**TASKS TO COMPLETE**
a. Translate into Spanish this sentence from the article on coverage for innocent co-insureds: "This question continues to be a “hot” issue."
b. Copy word for word the stretch of the article on coverage for innocent co-insureds from "In 2018, the" through "issued a decision.".
c. Answer these questions from the article on coverage for innocent co-insureds:
(i) In what month and year did the two IndyBar sections present their CLE?
(ii) Which court sent the certified question to the Indiana Supreme Court in 2018?
(iii) Under the quoted USAG policy, on what condition does the exclusion apply?

**** GIVEN PASSAGE

By Gregory M. Gotwald, Plews Shadley Racher & Braun LLP
Back in May of 2019, the IndyBar Insurance Coverage Section teamed up with the Appellate Practice Section to provide a CLE titled, “Coverage for Innocent Co-Insureds? You Be the Judge.” This CLE addressed the use of “any insured” language in insurance policies’ intentional acts exclusionary language. Specifically, it covered arguments whether such language (e.g., there is no coverage for the intentional acts of any insured) precludes coverage for an innocent co-insured that did not commit the intentional act(s).
In 2018, the Indiana Supreme accepted a certified question from the Northern District of Indiana on this issue. In making the request to the Indiana Supreme Court, the District Court noted a potential conflict between the Indiana Supreme Court’s holdings in Holiday Hospitality Franchising, Inc. v. AMCO Insurance Co., 983 N.E.2d 574 (Ind. 2013) and Frankenmuth Mut. Ins. Co. v. Williams, 690 N.E.2d 675 (Ind. 1995) on this issue. However, the case settled before the Indiana Supreme Court issued a decision.
This question continues to be a “hot” issue. Recently, the issue arose in the USA Gymnastics (USAG) bankruptcy. In re USA Gymnastics, No. 18-9108-RLM-11, Adv. Pr. No 19-50012. There, one of USAG’s insurers argued that the intentional acts of Larry Nassar (a potential insured under the policy) precluded coverage for USAG (which had not acted intentionally). USA Gymnastics v. Ace Am. Ins. Co. (In re USA Gymnastics), Nos. 18-9108-RLM-11, 19-50012, 2019 Bankr. LEXIS 3972 at *23¬¬–27 (Bankr. S.D. Ind. Oct. 24, 2019).
USAG’s policy language stated:
This Policy does not apply to any Claim made against any Insured: based upon, arising from, or in any way related to: (a) any Insureds gaining in fact any personal profit, remuneration or advantage to which they were not legally entitled; or (b) any deliberately dishonest, malicious or fraudulent act or omission or any willful violation of law by any Insured; provided, however, this exclusion shall only apply if it is finally adjudicated that such conduct in fact occurred.
Id.at *11 (emphasis in original).

********
**** LISTED RECORDS

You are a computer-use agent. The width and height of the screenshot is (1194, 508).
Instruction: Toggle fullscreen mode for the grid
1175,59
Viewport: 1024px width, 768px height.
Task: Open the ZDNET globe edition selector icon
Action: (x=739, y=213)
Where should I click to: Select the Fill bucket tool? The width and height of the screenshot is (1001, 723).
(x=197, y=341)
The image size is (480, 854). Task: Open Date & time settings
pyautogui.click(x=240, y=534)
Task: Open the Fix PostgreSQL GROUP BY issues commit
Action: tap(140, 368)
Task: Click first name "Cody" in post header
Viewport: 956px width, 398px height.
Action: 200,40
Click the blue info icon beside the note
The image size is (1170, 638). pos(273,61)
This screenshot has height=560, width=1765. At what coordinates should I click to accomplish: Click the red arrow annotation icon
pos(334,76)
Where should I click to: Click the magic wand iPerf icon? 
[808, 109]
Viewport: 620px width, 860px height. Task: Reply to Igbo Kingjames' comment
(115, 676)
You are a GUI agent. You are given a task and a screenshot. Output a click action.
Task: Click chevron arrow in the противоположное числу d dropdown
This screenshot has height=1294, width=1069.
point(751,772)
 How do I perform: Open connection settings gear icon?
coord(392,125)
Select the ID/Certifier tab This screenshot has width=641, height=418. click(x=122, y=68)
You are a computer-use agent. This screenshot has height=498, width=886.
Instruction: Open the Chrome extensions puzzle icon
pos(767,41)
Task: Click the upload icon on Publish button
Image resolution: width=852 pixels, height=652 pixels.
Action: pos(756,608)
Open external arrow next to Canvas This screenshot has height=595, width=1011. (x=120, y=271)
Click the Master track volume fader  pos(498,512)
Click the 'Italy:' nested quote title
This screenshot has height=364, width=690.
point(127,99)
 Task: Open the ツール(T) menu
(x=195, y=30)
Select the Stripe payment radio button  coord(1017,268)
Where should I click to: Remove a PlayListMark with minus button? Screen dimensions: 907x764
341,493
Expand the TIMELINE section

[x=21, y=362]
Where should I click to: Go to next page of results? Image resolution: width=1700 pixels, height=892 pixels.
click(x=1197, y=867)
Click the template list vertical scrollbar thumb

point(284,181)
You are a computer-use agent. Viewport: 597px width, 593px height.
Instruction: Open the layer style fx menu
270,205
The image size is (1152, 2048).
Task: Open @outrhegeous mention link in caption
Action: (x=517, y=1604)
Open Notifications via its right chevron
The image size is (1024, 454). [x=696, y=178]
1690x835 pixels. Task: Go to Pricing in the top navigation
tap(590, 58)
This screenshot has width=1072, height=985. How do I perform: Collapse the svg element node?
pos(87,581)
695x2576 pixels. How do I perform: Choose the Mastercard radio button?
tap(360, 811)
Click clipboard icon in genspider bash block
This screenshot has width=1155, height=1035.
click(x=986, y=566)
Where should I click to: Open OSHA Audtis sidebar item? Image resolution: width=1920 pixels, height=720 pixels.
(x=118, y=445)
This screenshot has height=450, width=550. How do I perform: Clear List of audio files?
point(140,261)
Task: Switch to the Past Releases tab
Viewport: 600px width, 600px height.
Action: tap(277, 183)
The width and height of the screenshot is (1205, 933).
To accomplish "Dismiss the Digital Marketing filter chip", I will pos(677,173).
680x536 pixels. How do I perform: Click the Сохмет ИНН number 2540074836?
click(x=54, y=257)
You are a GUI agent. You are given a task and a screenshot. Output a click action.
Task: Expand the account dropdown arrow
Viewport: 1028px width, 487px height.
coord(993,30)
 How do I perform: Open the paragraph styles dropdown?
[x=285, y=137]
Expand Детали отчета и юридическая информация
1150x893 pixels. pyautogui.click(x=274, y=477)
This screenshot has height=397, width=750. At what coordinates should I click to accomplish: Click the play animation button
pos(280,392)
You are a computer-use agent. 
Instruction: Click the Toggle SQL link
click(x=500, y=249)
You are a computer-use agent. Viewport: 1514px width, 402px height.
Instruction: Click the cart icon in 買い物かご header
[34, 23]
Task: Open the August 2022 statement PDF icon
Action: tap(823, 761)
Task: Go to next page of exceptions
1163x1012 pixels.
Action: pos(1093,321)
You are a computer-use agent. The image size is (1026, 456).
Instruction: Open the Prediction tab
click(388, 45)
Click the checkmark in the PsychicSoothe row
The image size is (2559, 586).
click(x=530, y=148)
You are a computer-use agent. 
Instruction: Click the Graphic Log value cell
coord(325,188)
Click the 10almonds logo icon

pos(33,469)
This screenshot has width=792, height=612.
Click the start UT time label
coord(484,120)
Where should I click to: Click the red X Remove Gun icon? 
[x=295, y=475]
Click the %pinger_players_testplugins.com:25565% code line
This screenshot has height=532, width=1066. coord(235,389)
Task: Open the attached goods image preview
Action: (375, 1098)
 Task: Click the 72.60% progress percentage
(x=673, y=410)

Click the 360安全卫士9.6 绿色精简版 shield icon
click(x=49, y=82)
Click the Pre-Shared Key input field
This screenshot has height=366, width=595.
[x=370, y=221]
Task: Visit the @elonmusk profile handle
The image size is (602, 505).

********

**RESULTS FOR EACH TASK**
a. Esta cuestión sigue siendo un tema “candente”.

b.
In 2018, the Indiana Supreme accepted a certified question from the Northern District of Indiana on this issue. In making the request to the Indiana Supreme Court, the District Court noted a potential conflict between the Indiana Supreme Court’s holdings in Holiday Hospitality Franchising, Inc. v. AMCO Insurance Co., 983 N.E.2d 574 (Ind. 2013) and Frankenmuth Mut. Ins. Co. v. Williams, 690 N.E.2d 675 (Ind. 1995) on this issue. However, the case settled before the Indiana Supreme Court issued a decision.

c.
(i) May 2019
(ii) The Northern District of Indiana
(iii) Only if it is finally adjudicated that such conduct in fact occurred